- [DATA EXTRACT]:
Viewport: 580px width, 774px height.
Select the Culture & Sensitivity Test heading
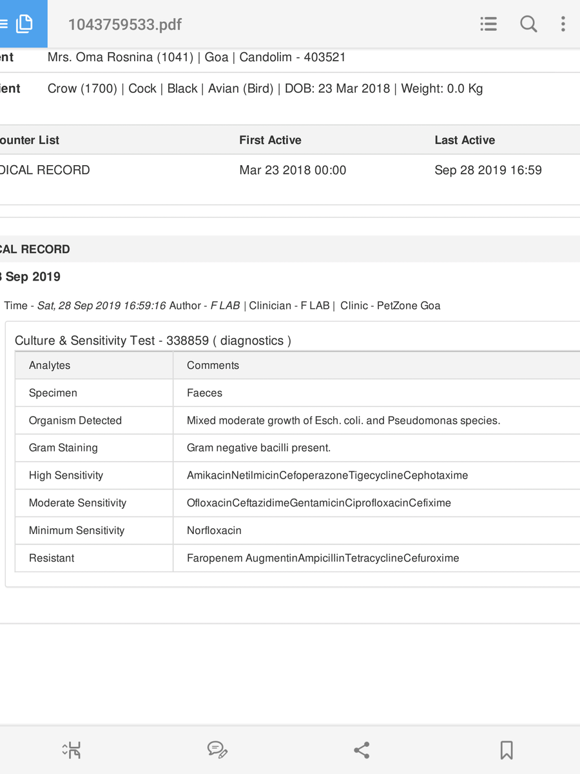coord(153,341)

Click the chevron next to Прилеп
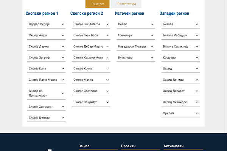[197, 113]
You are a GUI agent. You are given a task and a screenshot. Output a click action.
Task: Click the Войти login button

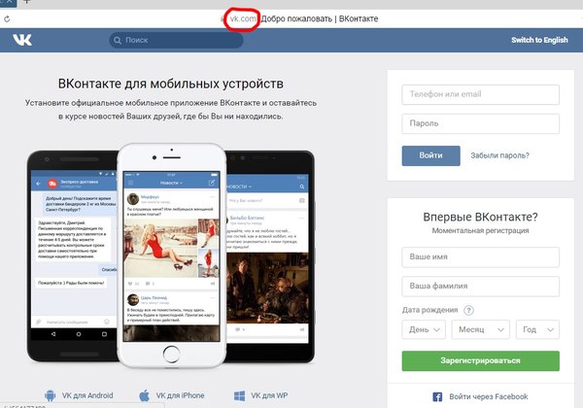click(430, 155)
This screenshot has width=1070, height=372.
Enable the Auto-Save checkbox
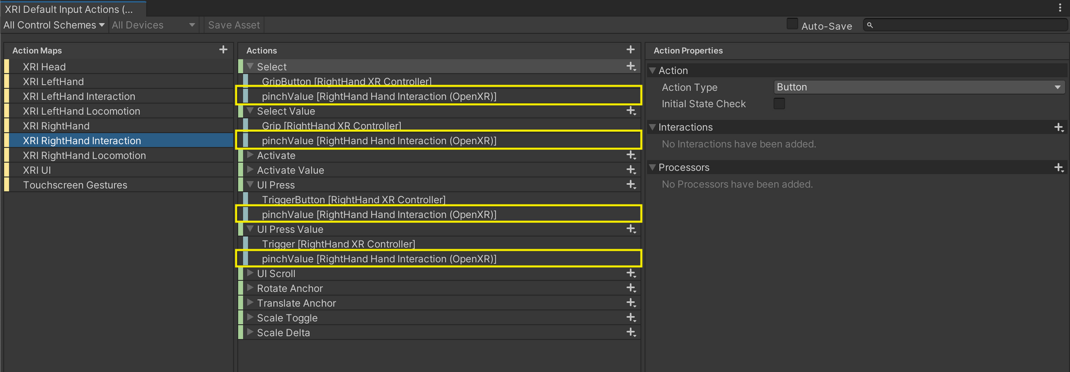(x=792, y=24)
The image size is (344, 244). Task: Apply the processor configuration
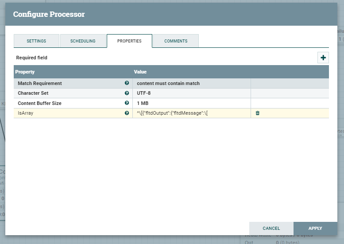[x=315, y=229]
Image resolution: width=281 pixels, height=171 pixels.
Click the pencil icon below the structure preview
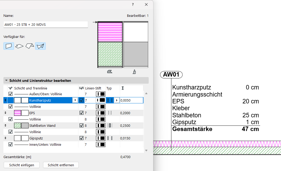click(110, 72)
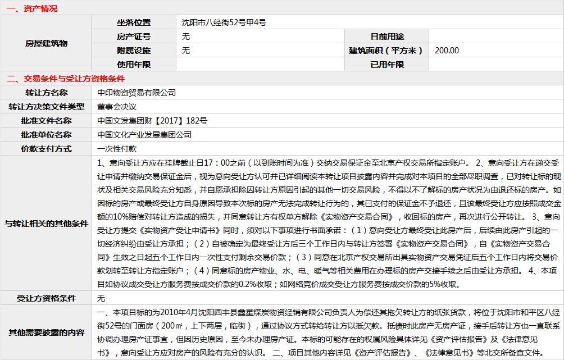
Task: Select the 董事会决议 value
Action: pos(117,107)
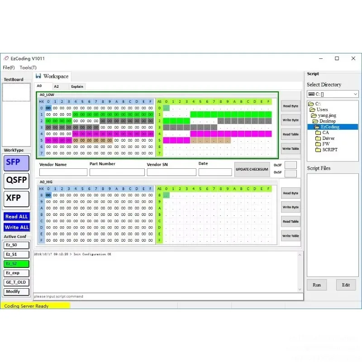Select the FW folder icon

318,144
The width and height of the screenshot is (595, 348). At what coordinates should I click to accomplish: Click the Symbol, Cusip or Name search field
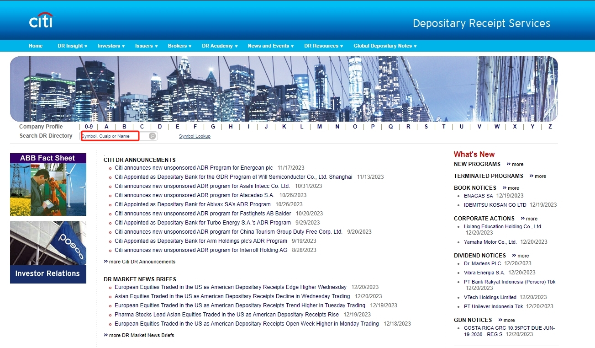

- [WHAT THIS TASK INVOLVES]: Line by line, write out the entries exactly, and leave the pictures out.

- [TASK RESPONSE]:
Viewport: 580px width, 774px height.
Select the Culture & Sensitivity Test heading
coord(153,341)

Click the chevron next to Прилеп
[197, 113]
You are a GUI agent. You are given a task and a screenshot. Output a click action.
Task: Click the Войти login button

click(430, 155)
This screenshot has width=1070, height=372.
Enable the Auto-Save checkbox
(x=792, y=24)
The image size is (344, 244). Task: Apply the processor configuration
[x=315, y=229]
Image resolution: width=281 pixels, height=171 pixels.
Click the pencil icon below the structure preview
click(110, 72)
Task: Select the 董事会决议 value
Action: pos(117,107)
Select the FW folder icon

318,144
The width and height of the screenshot is (595, 348). At what coordinates should I click to accomplish: Click the Symbol, Cusip or Name search field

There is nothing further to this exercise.